Double Sextet is a composition by Steve Reich scored for two sextets of flute, clarinet, violin, cello, vibraphone and piano. It won the 2009 Pulitzer Prize for Music, the first for the composer.

With funds from the Carnegie Hall Corporation, The Abe Fortas Memorial Fund of the John F. Kennedy Center for the Performing Arts, the Liverpool Culture Company – European Capital of Culture 2008, the Modlin Center for the Arts at the University of Richmond, the Orange County Performing Arts Center, the University of Cincinnati College-Conservatory of Music – Music 08 Festival, the Double Sextet was commissioned in 2007 by the ensemble eighth blackbird, who performed its premiere in 2008 at the University of Richmond in Virginia.. The Liverpool Culture Company (Gordon Ross, music programme manager) was the only non-US commissioning organisation and hosted the rest-of-the-world premiere at St. George's Concert Room, Liverpool on the 21st of November 2008 as part of Liverpool's European Capital of Culture celebrations.

==Structure==
The Double Sextet is in three movements, lasting about 22 minutes in its entirety:

The piece is strongly driven by the two pianos and the two vibraphones, marking out each phrase and key change, particularly in the fast movements. Within each movement are four harmonic sections in the keys of D, F, A♭ and B (or their relative minors), similar to many of Reich's works; the reason being that the sections eventually return to the original key.

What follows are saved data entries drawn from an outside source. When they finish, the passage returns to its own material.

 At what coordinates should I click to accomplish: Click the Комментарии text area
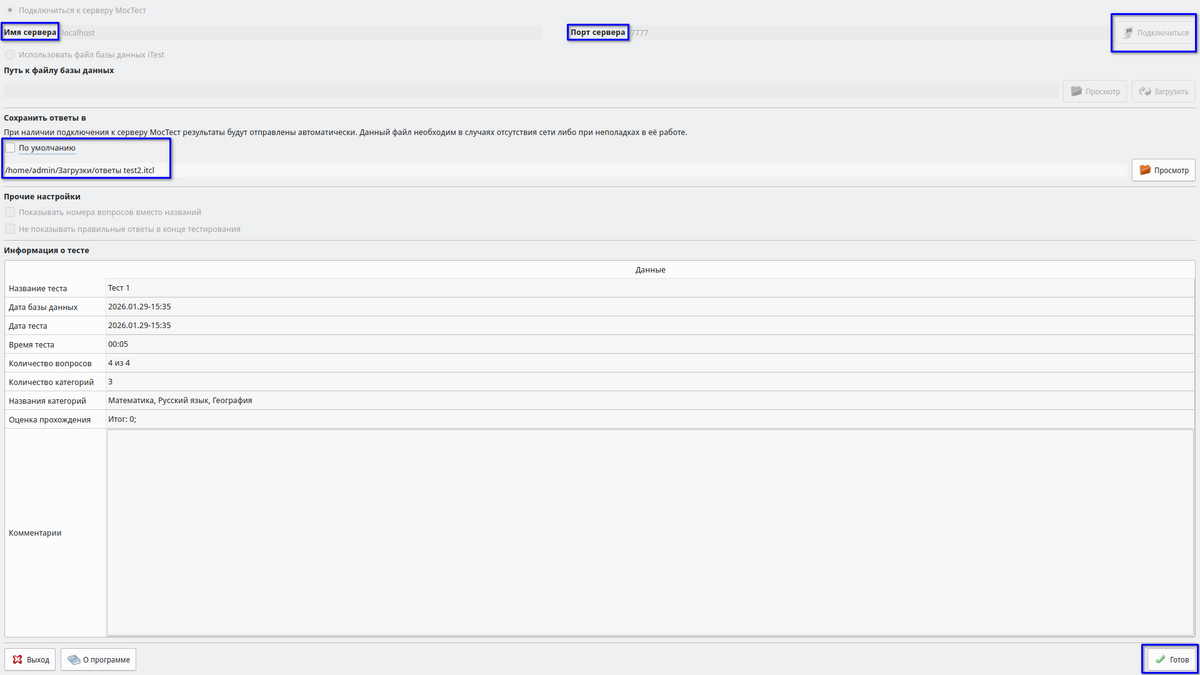click(650, 532)
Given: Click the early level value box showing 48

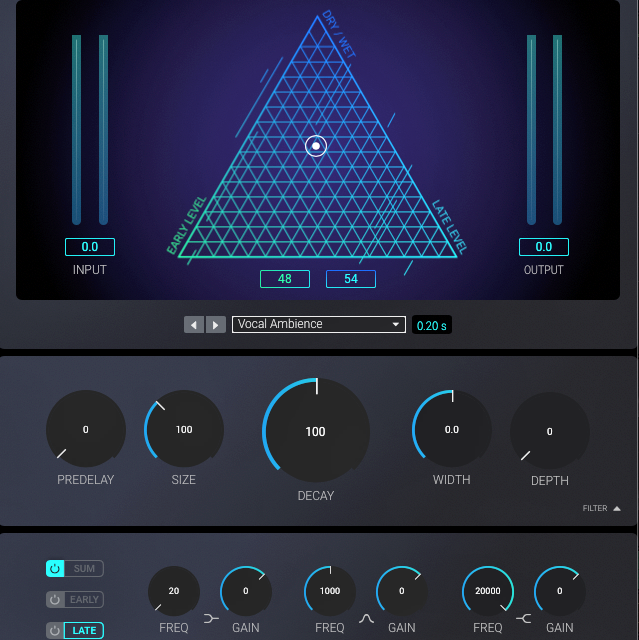Looking at the screenshot, I should pos(285,279).
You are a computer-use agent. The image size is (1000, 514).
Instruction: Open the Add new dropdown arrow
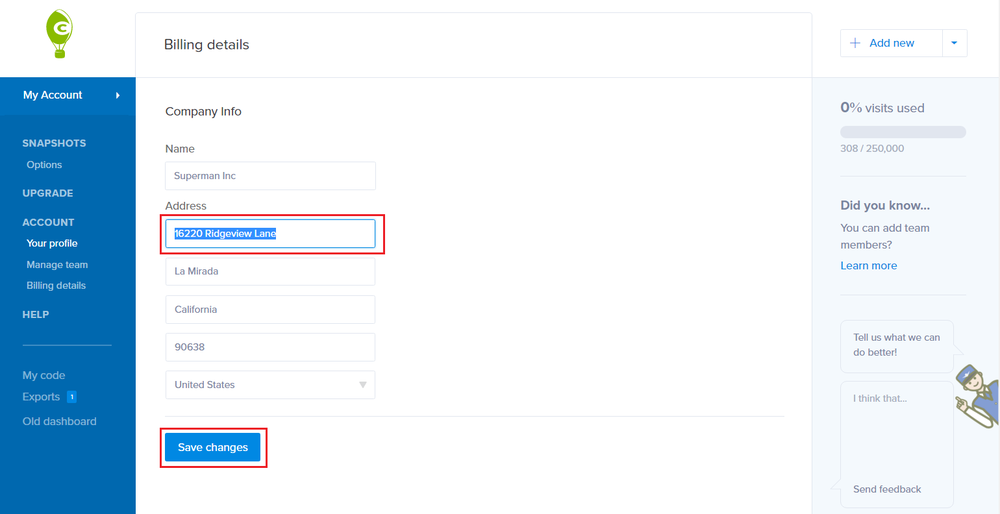[x=954, y=43]
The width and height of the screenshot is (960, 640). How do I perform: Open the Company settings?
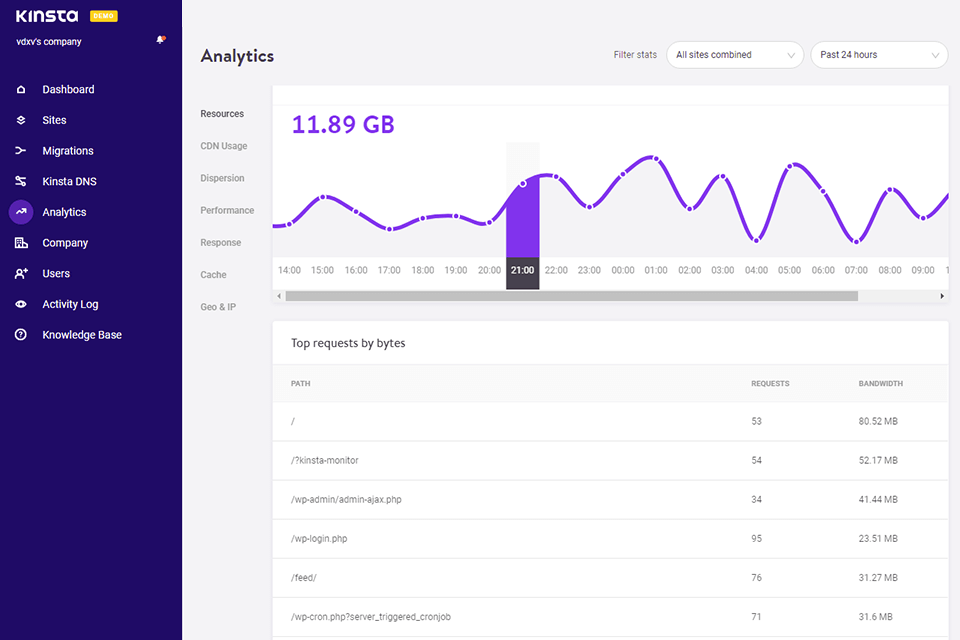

The interlocking piano rhythm themes occur throughout the piece. The pianos interlock, creating the effect of constant eighth-note chords.

==Performance==
The piece is either played by 12 musicians in total (2 sextets) or one sextet and tape, playing against a recording of themselves, the latter being more popular due to less demand for space and players.

The piece has been recorded by the ensemble eighth blackbird and was released on CD on September 14, 2010 along with "2×5".